Chezzi, “Breve Manuale del Mangiare Reggiano, N. Iori, 1985”, pag. 26 – Salamein, al secolo Federico Sacerdoti, fu l’inventore di una delle più tipiche delizie della cucina reggiana. Il forno dove ebbero i natali si trovava nel ghetto, in via dell’Aquila e dalla comunità ebraica esse si diffusero in breve a tutta la città. I loro componenti sono semplici, anche se quelle che gustiamo ai nostri giorni pare abbiano poco a che vedere con quelle originali, soprattutto per la mancanza dell’agresto, specie di succo di uva acerba che non viene più prodotto, ma di cui siamo riusciti a reperire la ricetta. Per 6 persone occorrono, 500 grammi di farina, 200 grammi di Parmigiano, 20 grammi di burro, 20 grammi di strutto, 1 presa di sale, 1 presa di lievito, 3 cucchiaiate di olio di oliva. Impastate gli ingredienti come per normale sfoglia che tirerete molto sottile e taglierete in forma rotonda o quadrata e su cui poserete una sottile scaglia di Parmigiano. Ripiegate i bordi della pasta su se stessi, pressandoli. Friggete in abbondante olio o strutto e servite calde.

 

Cenni storici e curiosità
Luigi Camparini nella Cucina Tradizionale Reggiana del 1944 – ricorda che: “…una vera autentica specialità reggiana sono le chizze fatte con pasta sfoglia e grana che nelle case private vengono talora tuttavia malgrado l’accavallarsi ed il sovrapporsi di usanze che giungono quotidianamente a travolgere e modificare il nostro ambiente culinario fatte ancora oggigiorno. Ma purtroppo non sono più che un nostalgico ricordo quelle che ammanniva in un forno pubblico, nel Ghetto, un certo Salamini, al secolo Federico Sacerdoti, che le condiva con l’agresto e forse con qualc’altro ingrediente su cui mantenne il segreto che le rendeva squisite ed eccellenti prelibate e ricercatissime. Chi le ha gustate non le ha dimenticate così le ricorda anche Telemaco Dall’Ara che ne parlò lungamente in Prose Specialità Gastronomiche senza peraltro conoscere la triste fine del Salamini e ne parlò anche un articolista del Solco Fascista in uno scritto intitolato Le vecchie chizze democratiche di via dell’Aquila apparse al numero del 24 Luglio 1928 …”

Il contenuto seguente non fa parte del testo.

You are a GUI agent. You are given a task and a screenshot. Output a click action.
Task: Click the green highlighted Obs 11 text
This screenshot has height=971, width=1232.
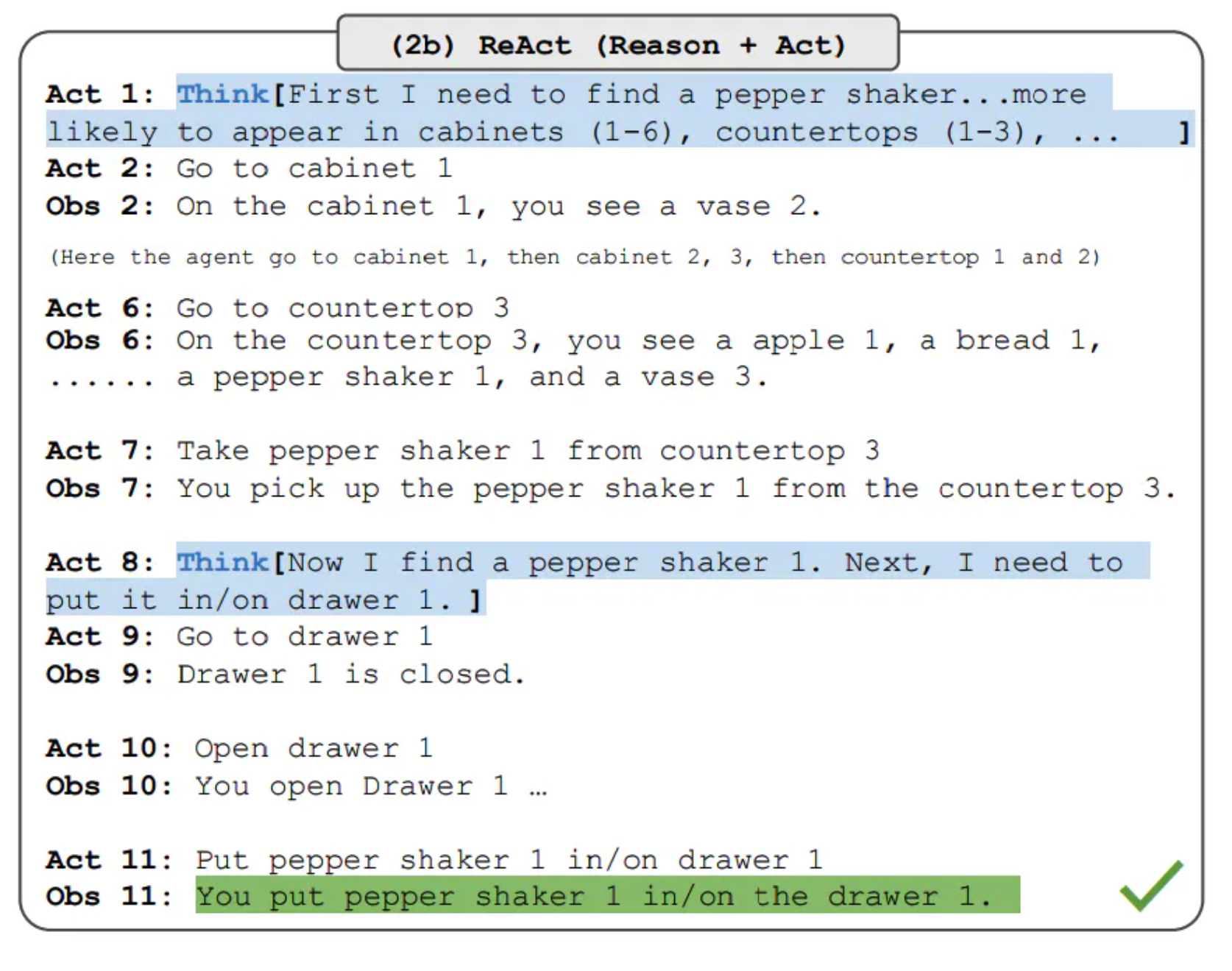(607, 895)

Iori Galluzzi M.A.–Iori N., Breve manuale del mangiar reggiano, Reggio Emilia, N. Iori, 1985, pag. 26
Salamein, al secolo Federico Sacerdoti, fu l’inventore di una delle più tipiche delizie della cucina reggiana. Il forno dove ebbero i natali si trovava nel ghetto, in via dell’Aquila e dalla comunità ebraica esse si diffusero in breve a tutta la città. I loro componenti sono semplici, anche se quelle che gustiamo ai nostri giorni pare abbiano poco a che vedere con quelle originali, soprattutto per la mancanza dell’agresto, specie di succo di uva acerba che non viene più prodotto, ma di cui siamo riusciti a reperire la ricetta.

Ferrrari M., Ricette e racconti della mia Reggio, Cadelbosco di Sopra, Conad Emilia ovest, 1993, pag. 29
Fu un certo signor Salamini di Reggio Emilia che invento “el chezzi”. Si racconta che a Reggio esistessero due tipi di chizze: la chizza aristocratica e la chizza democratica. Le chizze aristocratiche erano quelle confezionate dal signor Salamini, delicate, squisite, condite con aromi speciali rimasti segreti e l’agresto. le chizze democratiche erano quelle nate nel ghetto di via dell’Aquila, erano vendute a buon mercato agli operai, agli studenti, insomma a chi aveva pochi soldi.